You are viewing a plain text version of this content. The canonical link for it is here.

Posted to dev@apr.apache.org by Yann Ylavic <yl...@gmail.com> on 2014/07/10 19:53:42 UTC

Skiplist improvements

Hello,

while trying to play with skiplists and multiple identical values
(doublons, inserted with apr_skiplist_add), I have faced several
issues.

The doublons compare equally but do not necessarily contain the same
object, hence I had hoped that doublons added last would have been
inserted last (this is the case, apr_skiplist_pop() works as
expected), and that apr_skiplist_find() would have returned the first
(oldest, FIFO) or last (newest, LIFO) all the time (this is not the
case).

The issue is that when a doublon is insert_compare()d, it will not
necessarily (and even unlikely) be at the same height as the existing
doublon(s).
Hence a "skip path" may be created between any previous value and the
new doublon just inserted, and that path may be taken by
apr_skiplist_find() to skip the oldest doublon(s).

I think this is not a desirable behaviour (the internals are
probabilistic but the returned values through the API shouldn't be :p
).

Another reason for this to be fixed is that I'd also like to have
apr_skiplist_replace[_compare]() functions that replace any existing
doublon(s) with the new value.
This is similar to apr_table_add() vs apr_table_set(), but since
apr_skiplist_set_compare() already exists (for something else), maybe
the term "replace" can be used instead of "set" here, and we would
have 3 insertion functions (modulo the _compare() versions):
apr_skiplist_insert (keep existing doublon(s) if a new one is
inserted), apr_skiplist_add (always insert), and apr_skiplist_replace
(as described above).

Beyond the names, apr_skiplist_replace() would be hard/costly to
implement if insertions don't follow a deterministic rule.

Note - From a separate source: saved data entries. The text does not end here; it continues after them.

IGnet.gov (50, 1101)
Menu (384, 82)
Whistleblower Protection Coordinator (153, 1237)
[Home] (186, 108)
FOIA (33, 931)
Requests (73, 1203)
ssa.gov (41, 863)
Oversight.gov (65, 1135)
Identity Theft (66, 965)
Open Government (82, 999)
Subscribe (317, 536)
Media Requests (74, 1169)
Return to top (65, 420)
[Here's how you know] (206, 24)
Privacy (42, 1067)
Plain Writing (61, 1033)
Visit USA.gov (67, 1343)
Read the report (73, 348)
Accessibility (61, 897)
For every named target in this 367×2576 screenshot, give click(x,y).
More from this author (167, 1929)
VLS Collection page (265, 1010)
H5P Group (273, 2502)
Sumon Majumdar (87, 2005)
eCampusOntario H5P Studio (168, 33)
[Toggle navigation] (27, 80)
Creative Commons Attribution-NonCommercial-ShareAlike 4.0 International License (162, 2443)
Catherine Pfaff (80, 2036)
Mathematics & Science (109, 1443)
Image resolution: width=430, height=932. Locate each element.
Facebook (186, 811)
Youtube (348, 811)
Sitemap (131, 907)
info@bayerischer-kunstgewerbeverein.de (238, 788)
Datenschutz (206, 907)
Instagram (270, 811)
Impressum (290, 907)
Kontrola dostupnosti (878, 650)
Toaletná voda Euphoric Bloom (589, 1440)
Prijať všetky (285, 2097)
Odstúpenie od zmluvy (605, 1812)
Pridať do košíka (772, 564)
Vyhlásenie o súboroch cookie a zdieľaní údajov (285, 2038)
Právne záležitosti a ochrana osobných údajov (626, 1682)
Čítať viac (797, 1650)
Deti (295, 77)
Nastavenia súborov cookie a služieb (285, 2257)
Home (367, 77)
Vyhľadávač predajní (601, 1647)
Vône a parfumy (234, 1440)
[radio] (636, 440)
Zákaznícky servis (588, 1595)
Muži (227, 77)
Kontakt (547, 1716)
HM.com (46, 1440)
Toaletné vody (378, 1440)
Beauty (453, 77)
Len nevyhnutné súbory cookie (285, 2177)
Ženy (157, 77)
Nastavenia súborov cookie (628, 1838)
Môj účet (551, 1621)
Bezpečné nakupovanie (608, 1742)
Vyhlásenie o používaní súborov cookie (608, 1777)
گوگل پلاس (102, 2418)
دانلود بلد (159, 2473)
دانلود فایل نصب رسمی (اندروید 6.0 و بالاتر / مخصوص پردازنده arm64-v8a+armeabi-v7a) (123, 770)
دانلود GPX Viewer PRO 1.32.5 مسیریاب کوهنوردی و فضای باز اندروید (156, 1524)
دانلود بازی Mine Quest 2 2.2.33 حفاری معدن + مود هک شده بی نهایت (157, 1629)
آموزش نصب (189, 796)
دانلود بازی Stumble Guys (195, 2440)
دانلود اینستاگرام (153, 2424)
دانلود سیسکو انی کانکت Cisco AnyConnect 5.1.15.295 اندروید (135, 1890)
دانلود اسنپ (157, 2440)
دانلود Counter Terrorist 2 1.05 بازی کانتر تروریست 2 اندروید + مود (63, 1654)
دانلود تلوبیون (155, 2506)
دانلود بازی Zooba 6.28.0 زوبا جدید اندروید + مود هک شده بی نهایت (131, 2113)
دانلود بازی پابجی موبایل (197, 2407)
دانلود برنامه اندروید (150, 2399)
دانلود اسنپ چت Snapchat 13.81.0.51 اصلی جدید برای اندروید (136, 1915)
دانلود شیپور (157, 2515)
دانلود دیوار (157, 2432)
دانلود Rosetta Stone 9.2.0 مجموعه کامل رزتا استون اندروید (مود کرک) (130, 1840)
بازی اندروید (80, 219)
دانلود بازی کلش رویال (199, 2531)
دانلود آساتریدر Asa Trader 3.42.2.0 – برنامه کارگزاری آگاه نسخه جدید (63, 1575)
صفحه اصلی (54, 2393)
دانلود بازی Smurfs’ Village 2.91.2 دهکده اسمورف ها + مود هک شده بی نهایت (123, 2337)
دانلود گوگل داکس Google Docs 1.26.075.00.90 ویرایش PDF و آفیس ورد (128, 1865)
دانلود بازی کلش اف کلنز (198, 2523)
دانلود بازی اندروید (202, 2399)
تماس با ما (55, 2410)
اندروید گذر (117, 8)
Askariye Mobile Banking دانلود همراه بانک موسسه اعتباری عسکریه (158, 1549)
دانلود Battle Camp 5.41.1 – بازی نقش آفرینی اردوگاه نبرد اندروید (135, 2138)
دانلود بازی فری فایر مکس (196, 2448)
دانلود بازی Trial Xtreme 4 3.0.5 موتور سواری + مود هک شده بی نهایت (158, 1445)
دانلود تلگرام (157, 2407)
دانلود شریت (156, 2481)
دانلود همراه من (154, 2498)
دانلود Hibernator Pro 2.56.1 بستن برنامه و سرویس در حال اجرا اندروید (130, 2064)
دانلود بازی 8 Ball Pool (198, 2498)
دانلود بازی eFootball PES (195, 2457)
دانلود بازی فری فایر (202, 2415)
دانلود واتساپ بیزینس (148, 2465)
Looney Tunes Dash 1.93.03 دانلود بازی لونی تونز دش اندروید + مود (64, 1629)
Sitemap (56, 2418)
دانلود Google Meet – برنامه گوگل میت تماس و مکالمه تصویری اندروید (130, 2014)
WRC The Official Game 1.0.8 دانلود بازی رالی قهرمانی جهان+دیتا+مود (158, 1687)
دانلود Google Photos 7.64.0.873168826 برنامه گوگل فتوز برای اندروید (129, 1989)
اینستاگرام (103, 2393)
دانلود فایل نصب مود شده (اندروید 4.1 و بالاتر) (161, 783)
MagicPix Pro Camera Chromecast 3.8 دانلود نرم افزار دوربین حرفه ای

Suppose the
"skip path"s taken by insert_compare() do not lead to the first
doublon, we would have to check both next and prev (which is not an
easy thing in a skiplist's structure) to be sure to remove all the
existing doublons.
Again, using the same height for inserted doublons helps here.

Since all the doublons are at the same height, we can create a link
between them, so that we can walk trough them quickly (a simple
pointer that equals the "next" pointer when the next entry is a
doublon is enough to either go to the last doublon, and/or skip the
doublons as a whole to reach the next non-doublon entry).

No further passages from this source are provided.